In summary, global pollution is a threat to public health “greater than that of war, terrorism, malaria, HIV, tuberculosis, drugs and alcohol,” the report said.
Why it happens – The report not only highlights the staggering death toll from pollution, but also shows how little the global community has failed to act on such a serious public health threat since the last report in 2017. Rachael Kupka, co-author of the report and executive director of the Global Alliance on Health and Pollution, says: inverse the response to the 2017 Lancet report was “anemic.”
“Five years ago we warned the world about this really big problem. Not much has really happened,” says Kupka.
Without urgent action from governments and agencies like the United Nations, the pollution problem will only get worse. According to Landrigan, the number of deaths from air pollution will double by 2050.
Compared to higher-income countries in North America and the EU, low- and middle-income countries have seen relatively higher death rates from pollution. The reasons behind the rising death rates from pollution in low- and middle-income countries are complex, but mainly have to do with increased industrialization in these countries – including greater reliance on fossil fuels – and a lack of strict pollution monitoring, as well as insufficient international funding. to prevent pollution.
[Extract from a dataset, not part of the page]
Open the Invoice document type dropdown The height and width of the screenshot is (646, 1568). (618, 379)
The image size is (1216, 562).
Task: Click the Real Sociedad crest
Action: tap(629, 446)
Pollution is also often seen as an environmental problem rather than a health problem. It lacks the significant funding and political attention given to other public health issues, although the most recent Lancet report finds pollution a “major risk factor” for non-infectious diseases, similar to smoking, substance abuse and unhealthy diets.
“We’re trying to draw attention to this fact and say that this is really a public health issue, and it’s getting worse,” Kupka added.
Lead poisoning can also cause serious cognitive damage in children. Children with lead concentrations above five micrograms per deciliter of blood often score three to five points lower on IQ tests than children with lower blood values. More than 800 million children have blood lead concentrations that exceed these levels, according to the report.
“For those kids, he’s basically a health emergency for them,” Kupka says.
Lead poisoning affects not only individuals, but society as a whole. The report’s authors state that lead-related IQ problems contribute to global economic losses of nearly $1 trillion.
“We cannot continue to ignore pollution. We are going backwards,” the report warns gravely.
What’s next – Despite the bleak prognosis, there is to be ways to reduce the striking death toll from pollution, experts say. First, we need to focus much more attention and funding on the issue of pollution, and quickly. There are few global agreements to specifically address pollution efforts, further hampering efforts to curb pollution.
“The greatest need is for policymakers in countries and in UN agencies to make pollution prevention a high priority and put serious funding into fighting pollution,” says Landrigan.
In addition to more funding, Kupka says governments in low- and middle-income countries should be able to prioritize pollution “within their own development agendas.” One way to achieve this is by bringing leaders from different ministries together to discuss and tackle pollution – a model developed by the Global Alliance on Health and Pollution, known as the Health and Pollution Action Plan.
But it will be difficult to eradicate deaths from pollution if we don’t focus on the main source: fossil fuels. The report’s authors are clear: we need to expend the same urgency on tackling pollution as we do the climate crisis, recognizing that pollution — primarily from the burning of fossil fuels — also contributes to global warming.
“Continuing pollution control – and prevention of the diseases it causes – will require a massive, government-backed transition from gas, oil and coal to clean renewable energy,” Landrigan concluded.